------ Supplied information ------
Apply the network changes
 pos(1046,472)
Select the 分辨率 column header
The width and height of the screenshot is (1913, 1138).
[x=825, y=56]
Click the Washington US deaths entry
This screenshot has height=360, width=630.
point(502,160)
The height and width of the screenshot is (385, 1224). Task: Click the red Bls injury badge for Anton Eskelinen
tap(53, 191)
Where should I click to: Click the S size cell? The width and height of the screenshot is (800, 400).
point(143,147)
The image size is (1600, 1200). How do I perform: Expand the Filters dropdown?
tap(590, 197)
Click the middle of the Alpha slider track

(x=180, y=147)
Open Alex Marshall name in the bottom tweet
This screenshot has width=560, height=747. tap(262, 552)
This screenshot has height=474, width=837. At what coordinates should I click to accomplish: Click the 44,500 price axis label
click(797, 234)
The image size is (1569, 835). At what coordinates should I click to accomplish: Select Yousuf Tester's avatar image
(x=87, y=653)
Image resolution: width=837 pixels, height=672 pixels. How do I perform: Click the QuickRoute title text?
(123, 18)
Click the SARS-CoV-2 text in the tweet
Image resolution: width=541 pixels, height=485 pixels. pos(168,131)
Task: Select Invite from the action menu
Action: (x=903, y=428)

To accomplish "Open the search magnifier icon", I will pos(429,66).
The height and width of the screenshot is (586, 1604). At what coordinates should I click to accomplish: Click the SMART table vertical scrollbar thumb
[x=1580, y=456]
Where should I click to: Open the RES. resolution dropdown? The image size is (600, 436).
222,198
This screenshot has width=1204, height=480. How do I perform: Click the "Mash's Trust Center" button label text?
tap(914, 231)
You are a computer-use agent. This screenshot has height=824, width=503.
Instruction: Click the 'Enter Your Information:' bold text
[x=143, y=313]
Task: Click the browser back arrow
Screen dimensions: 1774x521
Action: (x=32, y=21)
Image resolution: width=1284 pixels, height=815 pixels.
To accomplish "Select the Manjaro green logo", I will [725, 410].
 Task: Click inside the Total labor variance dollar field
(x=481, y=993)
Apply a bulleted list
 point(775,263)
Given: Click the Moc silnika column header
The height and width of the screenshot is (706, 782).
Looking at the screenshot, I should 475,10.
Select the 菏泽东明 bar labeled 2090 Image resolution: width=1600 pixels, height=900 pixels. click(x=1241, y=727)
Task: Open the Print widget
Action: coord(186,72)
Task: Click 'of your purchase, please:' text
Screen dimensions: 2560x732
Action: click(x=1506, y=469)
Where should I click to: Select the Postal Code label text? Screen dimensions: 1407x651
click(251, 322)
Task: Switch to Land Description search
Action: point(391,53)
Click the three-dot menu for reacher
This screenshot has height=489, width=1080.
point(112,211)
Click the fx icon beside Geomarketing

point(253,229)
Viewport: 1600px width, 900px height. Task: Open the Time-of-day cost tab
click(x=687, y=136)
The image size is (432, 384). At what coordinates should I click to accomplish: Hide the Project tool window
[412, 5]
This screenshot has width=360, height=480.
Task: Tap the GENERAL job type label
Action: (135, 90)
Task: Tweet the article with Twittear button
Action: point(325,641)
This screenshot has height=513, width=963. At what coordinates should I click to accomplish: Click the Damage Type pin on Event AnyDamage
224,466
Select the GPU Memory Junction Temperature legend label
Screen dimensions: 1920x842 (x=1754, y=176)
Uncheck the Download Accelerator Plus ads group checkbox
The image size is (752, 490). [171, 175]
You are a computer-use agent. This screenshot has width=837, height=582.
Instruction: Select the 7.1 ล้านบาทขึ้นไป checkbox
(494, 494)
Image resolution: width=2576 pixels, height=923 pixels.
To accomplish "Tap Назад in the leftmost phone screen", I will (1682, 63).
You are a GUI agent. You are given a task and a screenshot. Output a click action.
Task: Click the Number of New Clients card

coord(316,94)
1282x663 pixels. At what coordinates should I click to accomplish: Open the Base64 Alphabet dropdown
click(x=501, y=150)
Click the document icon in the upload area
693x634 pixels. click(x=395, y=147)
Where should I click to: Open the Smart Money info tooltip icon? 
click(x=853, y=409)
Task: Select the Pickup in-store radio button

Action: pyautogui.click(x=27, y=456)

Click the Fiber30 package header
------
* _Task details_
Copy every record shown above, exactly and completely.

* _Task result_
Apply the network changes
 pos(1046,472)
Select the 分辨率 column header
The width and height of the screenshot is (1913, 1138).
[x=825, y=56]
Click the Washington US deaths entry
This screenshot has height=360, width=630.
point(502,160)
The height and width of the screenshot is (385, 1224). Task: Click the red Bls injury badge for Anton Eskelinen
tap(53, 191)
Where should I click to: Click the S size cell? The width and height of the screenshot is (800, 400).
point(143,147)
The image size is (1600, 1200). How do I perform: Expand the Filters dropdown?
tap(590, 197)
Click the middle of the Alpha slider track

(x=180, y=147)
Open Alex Marshall name in the bottom tweet
This screenshot has width=560, height=747. tap(262, 552)
This screenshot has height=474, width=837. At what coordinates should I click to accomplish: Click the 44,500 price axis label
click(797, 234)
The image size is (1569, 835). At what coordinates should I click to accomplish: Select Yousuf Tester's avatar image
(x=87, y=653)
Image resolution: width=837 pixels, height=672 pixels. How do I perform: Click the QuickRoute title text?
(123, 18)
Click the SARS-CoV-2 text in the tweet
Image resolution: width=541 pixels, height=485 pixels. pos(168,131)
Task: Select Invite from the action menu
Action: (x=903, y=428)

To accomplish "Open the search magnifier icon", I will pos(429,66).
The height and width of the screenshot is (586, 1604). At what coordinates should I click to accomplish: Click the SMART table vertical scrollbar thumb
[x=1580, y=456]
Where should I click to: Open the RES. resolution dropdown? The image size is (600, 436).
222,198
This screenshot has width=1204, height=480. How do I perform: Click the "Mash's Trust Center" button label text?
tap(914, 231)
You are a computer-use agent. This screenshot has height=824, width=503.
Instruction: Click the 'Enter Your Information:' bold text
[x=143, y=313]
Task: Click the browser back arrow
Screen dimensions: 1774x521
Action: (x=32, y=21)
Image resolution: width=1284 pixels, height=815 pixels.
To accomplish "Select the Manjaro green logo", I will [725, 410].
 Task: Click inside the Total labor variance dollar field
(x=481, y=993)
Apply a bulleted list
 point(775,263)
Given: Click the Moc silnika column header
The height and width of the screenshot is (706, 782).
Looking at the screenshot, I should 475,10.
Select the 菏泽东明 bar labeled 2090 Image resolution: width=1600 pixels, height=900 pixels. click(x=1241, y=727)
Task: Open the Print widget
Action: coord(186,72)
Task: Click 'of your purchase, please:' text
Screen dimensions: 2560x732
Action: click(x=1506, y=469)
Where should I click to: Select the Postal Code label text? Screen dimensions: 1407x651
click(251, 322)
Task: Switch to Land Description search
Action: point(391,53)
Click the three-dot menu for reacher
This screenshot has height=489, width=1080.
point(112,211)
Click the fx icon beside Geomarketing

point(253,229)
Viewport: 1600px width, 900px height. Task: Open the Time-of-day cost tab
click(x=687, y=136)
The image size is (432, 384). At what coordinates should I click to accomplish: Hide the Project tool window
[412, 5]
This screenshot has width=360, height=480.
Task: Tap the GENERAL job type label
Action: (135, 90)
Task: Tweet the article with Twittear button
Action: point(325,641)
This screenshot has height=513, width=963. At what coordinates should I click to accomplish: Click the Damage Type pin on Event AnyDamage
224,466
Select the GPU Memory Junction Temperature legend label
Screen dimensions: 1920x842 (x=1754, y=176)
Uncheck the Download Accelerator Plus ads group checkbox
The image size is (752, 490). [171, 175]
You are a computer-use agent. This screenshot has width=837, height=582.
Instruction: Select the 7.1 ล้านบาทขึ้นไป checkbox
(494, 494)
Image resolution: width=2576 pixels, height=923 pixels.
To accomplish "Tap Назад in the leftmost phone screen", I will (1682, 63).
You are a GUI agent. You are given a task and a screenshot. Output a click action.
Task: Click the Number of New Clients card

coord(316,94)
1282x663 pixels. At what coordinates should I click to accomplish: Open the Base64 Alphabet dropdown
click(x=501, y=150)
Click the document icon in the upload area
693x634 pixels. click(x=395, y=147)
Where should I click to: Open the Smart Money info tooltip icon? 
click(x=853, y=409)
Task: Select the Pickup in-store radio button

Action: pyautogui.click(x=27, y=456)

Click the Fiber30 package header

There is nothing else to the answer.